A seleção brasileira feminina de vôlei chega ao seu compromisso mais aguardado desta primeira etapa da Liga das Nações com a sensação de que algo maior está em jogo do que apenas mais uma vitória na tabela. Neste domingo (7), diante da Itália, atual campeã olímpica e líder do ranking mundial, o Brasil terá a oportunidade de transformar um início promissor de campanha em uma afirmação de força para o restante da temporada internacional.
O cenário montado em Brasília ajuda a dimensionar a importância do confronto. Depois de superar Holanda, República Dominicana e Bulgária, a equipe comandada por José Roberto Guimarães encerra a primeira semana da competição invicta e embalada pela confiança construída diante de sua torcida. Mas o desafio que agora se apresenta possui um peso diferente. Do outro lado da quadra estará justamente a seleção que interrompeu o sonho brasileiro na decisão da Liga das Nações de 2025 e que hoje ocupa o posto de principal referência do voleibol feminino mundial.
Mais do que uma rivalidade recente, o encontro reúne duas escolas tradicionais da modalidade que chegam à competição carregando expectativas distintas. A Itália entra em quadra defendendo o status de campeã olímpica. O Brasil, por sua vez, busca consolidar uma renovação gradual do elenco sem abrir mão da competitividade que marcou gerações históricas da seleção.
A vitória por 3 sets a 0 sobre a Bulgária no último sábado reforçou essa percepção positiva. O desempenho brasileiro cresceu ao longo da partida e mostrou uma equipe cada vez mais confortável dentro da proposta de jogo construída pela comissão técnica. A oposta Tainara Santos voltou a chamar atenção ao liderar a pontuação da equipe, enquanto as centrais Júlia Kudiess e Diana Duarte alcançaram marcas expressivas na história da Liga das Nações, ampliando a sensação de que o grupo começa a encontrar alternativas importantes para a sequência da temporada.
O ambiente criado no Ginásio Nilson Nelson também tem sido um dos pontos fortes desta primeira semana. Com arquibancadas cheias e forte apoio do público, a seleção encontrou em Brasília um combustível extra para iniciar a competição em alta. Cerca de nove mil torcedores acompanharam o último compromisso da equipe, e a expectativa é de uma atmosfera ainda mais intensa para o confronto diante das italianas.
Embora a Liga das Nações ainda esteja em sua fase inicial, partidas como esta costumam produzir efeitos que vão além da classificação. Vitórias sobre adversários diretos ajudam a construir confiança, fortalecem o grupo internamente e servem como referência para medir o estágio real de evolução de uma equipe. É justamente esse o valor simbólico do duelo deste domingo.

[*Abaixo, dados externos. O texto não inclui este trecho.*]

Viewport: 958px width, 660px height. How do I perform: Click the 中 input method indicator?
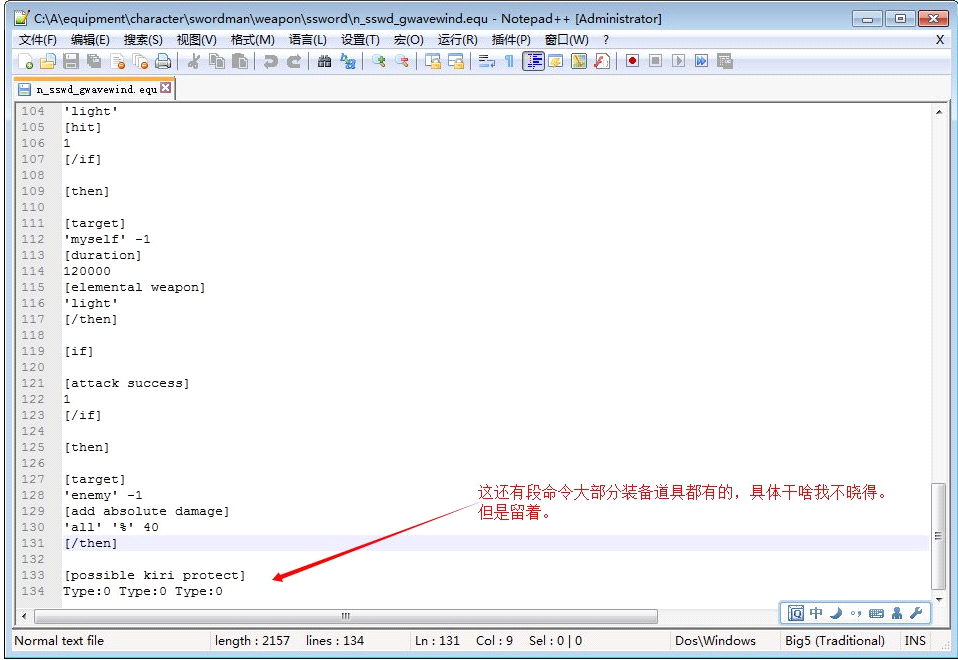coord(816,613)
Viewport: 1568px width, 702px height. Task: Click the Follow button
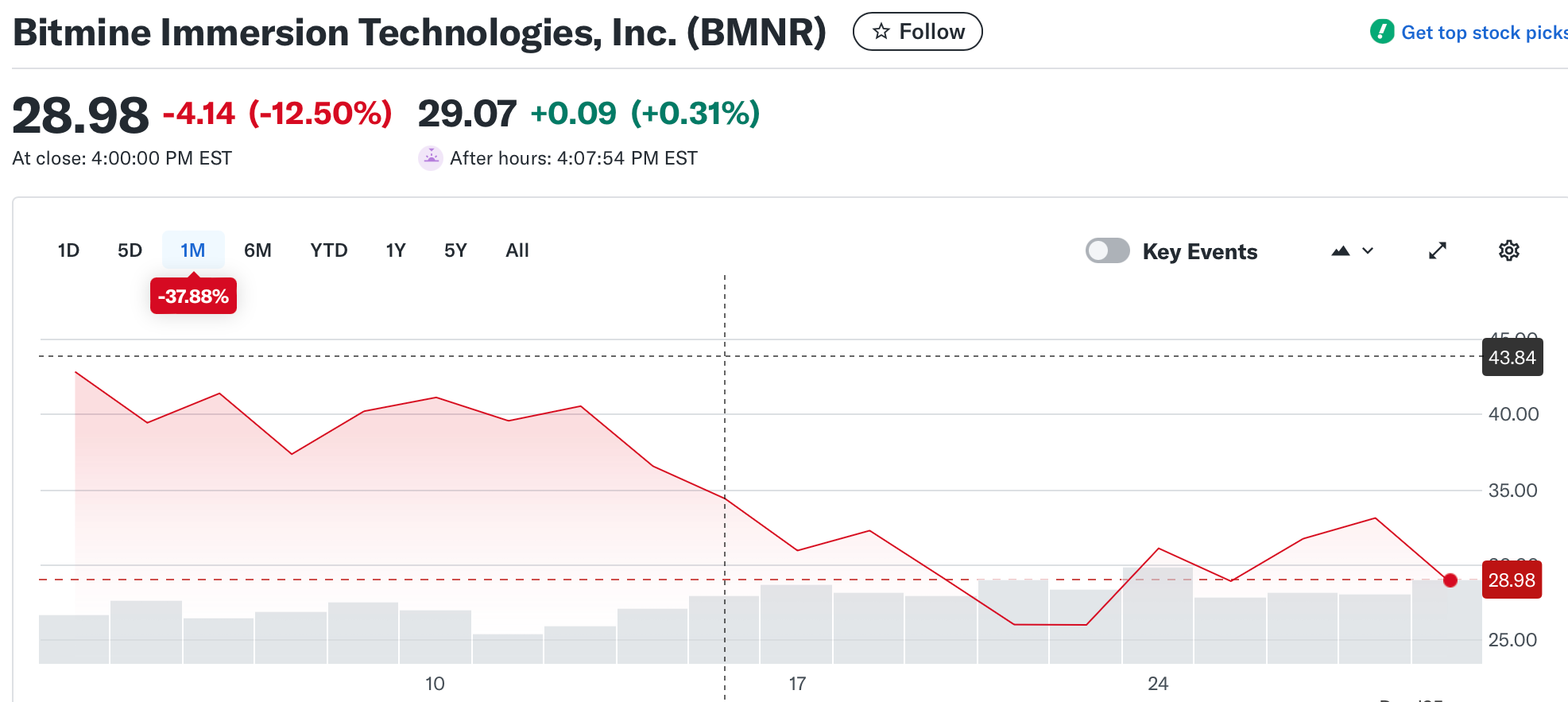click(x=917, y=31)
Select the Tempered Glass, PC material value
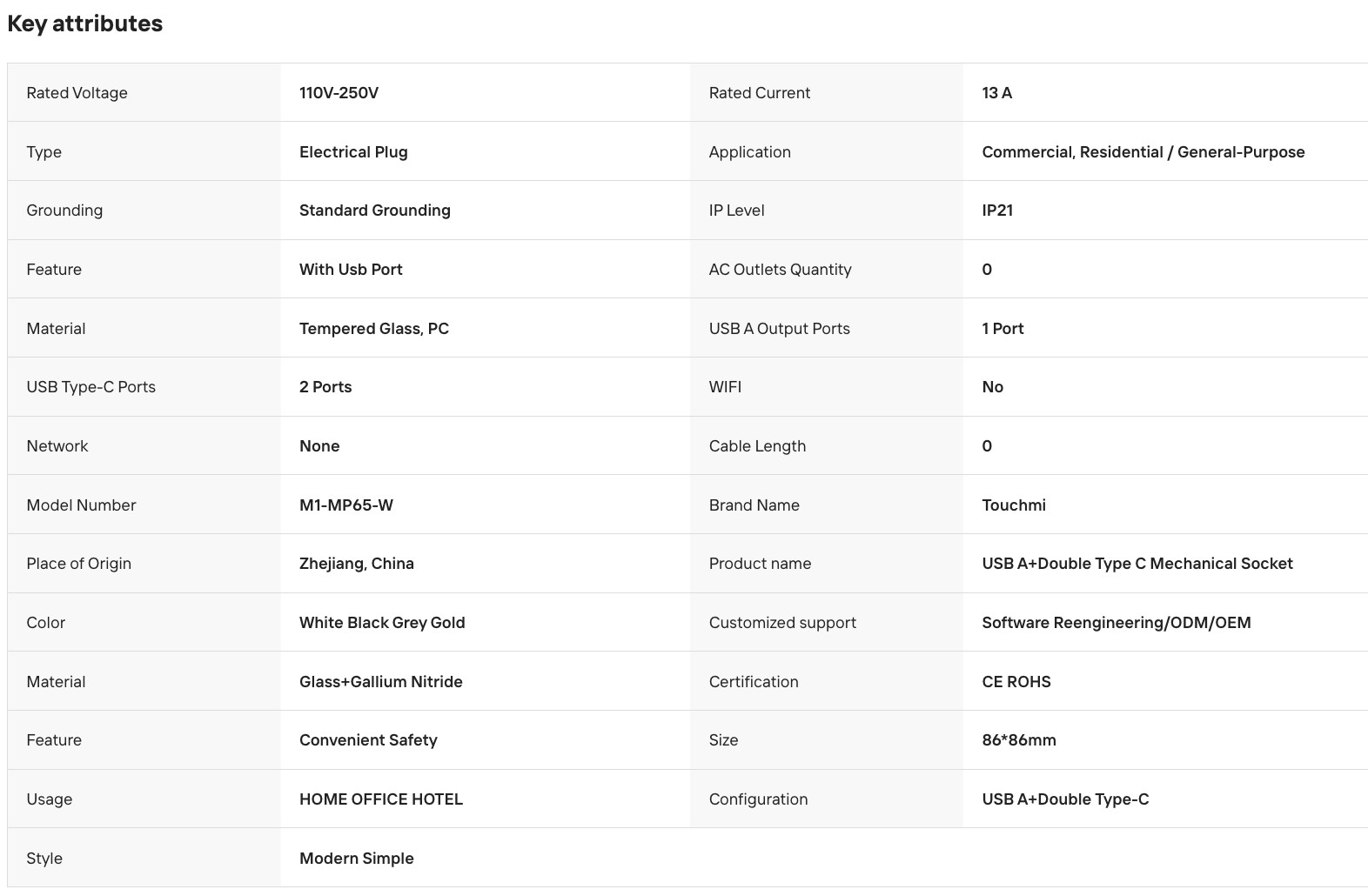The image size is (1368, 896). (x=374, y=329)
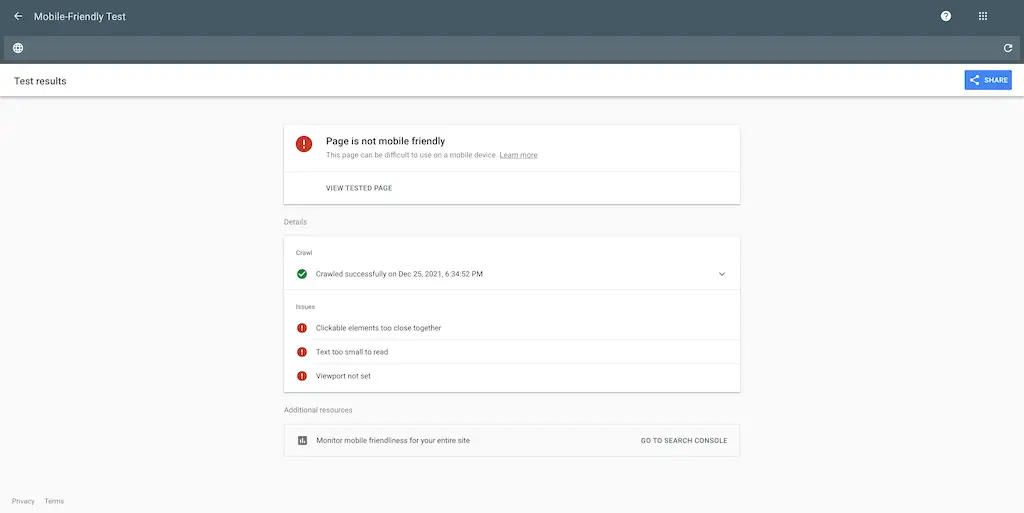The height and width of the screenshot is (513, 1024).
Task: Click the Share button
Action: tap(987, 80)
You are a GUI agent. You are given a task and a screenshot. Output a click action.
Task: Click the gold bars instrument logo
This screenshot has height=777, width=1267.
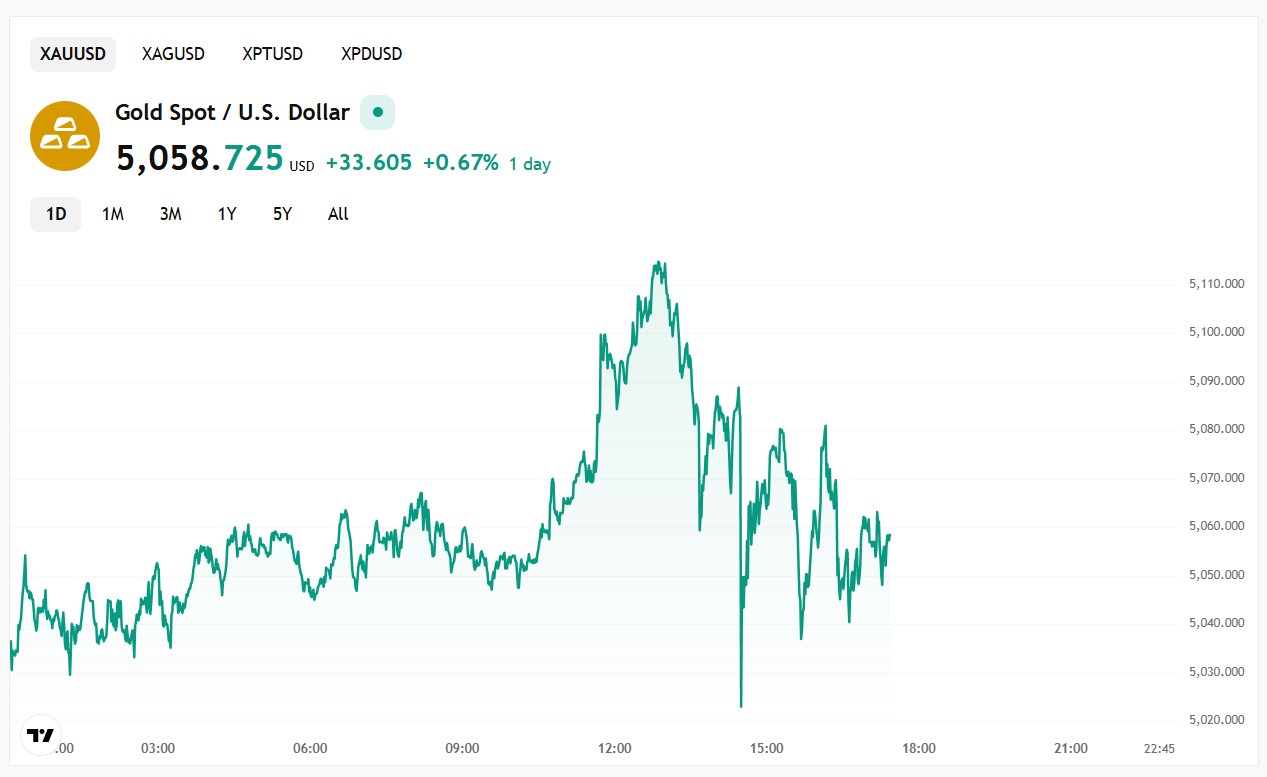tap(64, 135)
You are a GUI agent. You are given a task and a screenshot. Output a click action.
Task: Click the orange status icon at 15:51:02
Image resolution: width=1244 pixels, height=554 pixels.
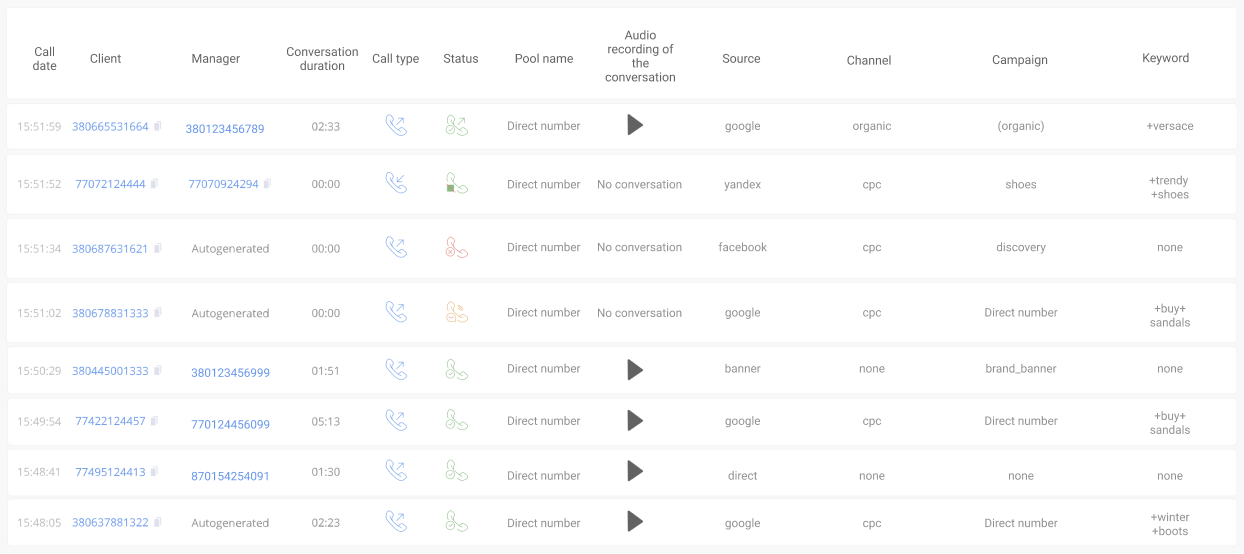click(x=456, y=312)
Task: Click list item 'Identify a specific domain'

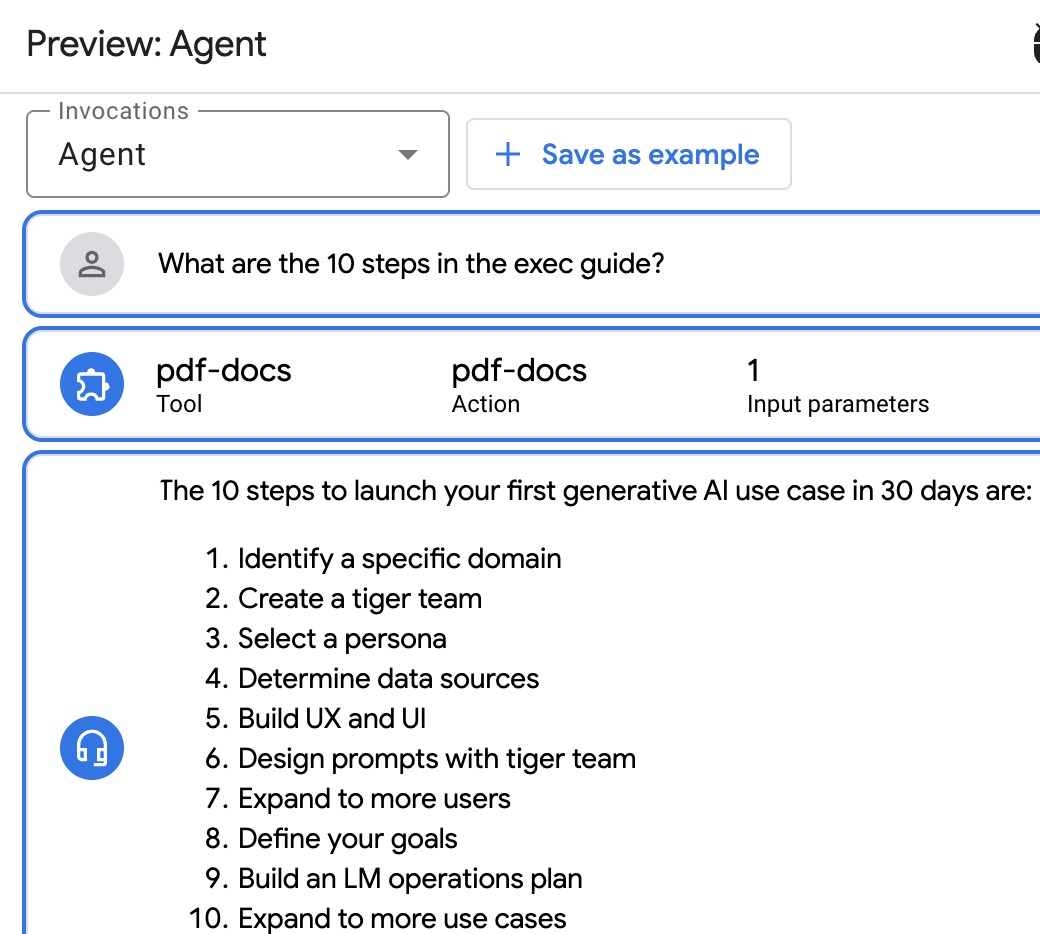Action: pyautogui.click(x=399, y=558)
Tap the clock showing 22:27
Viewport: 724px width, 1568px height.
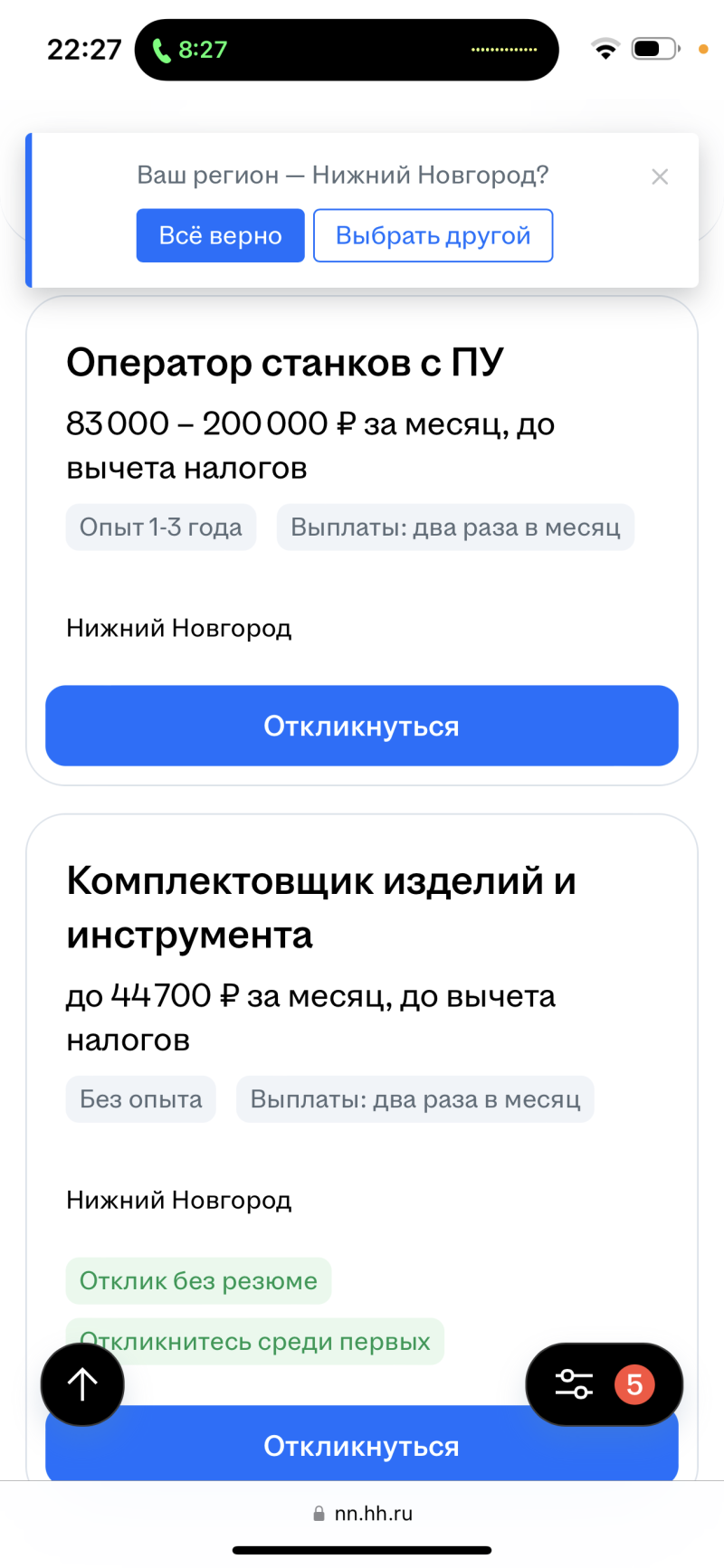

A competição segue longa. Após os compromissos na capital federal, o Brasil ainda passará por etapas na Turquia e no Japão antes da definição das oito seleções que avançarão à fase final, marcada para Macau, na China. Ainda assim, poucas partidas nesta primeira fase carregam tanta capacidade de gerar impacto quanto o encontro entre brasileiras e italianas.
A seleção brasileira segue perseguindo um objetivo que permanece inédito: conquistar pela primeira vez o título da Liga das Nações. Depois dos vice-campeonatos em 2021, 2022 e 2025, a busca pelo troféu ganhou contornos de obsessão esportiva para uma das equipes mais tradicionais do voleibol mundial.
Por isso, quando Brasil e Itália entrarem em quadra neste domingo, estará em disputa muito mais do que a manutenção de uma invencibilidade. Será uma oportunidade para a seleção mostrar que a caminhada rumo ao topo pode ser mais do que uma expectativa. Pode começar a se transformar em realidade.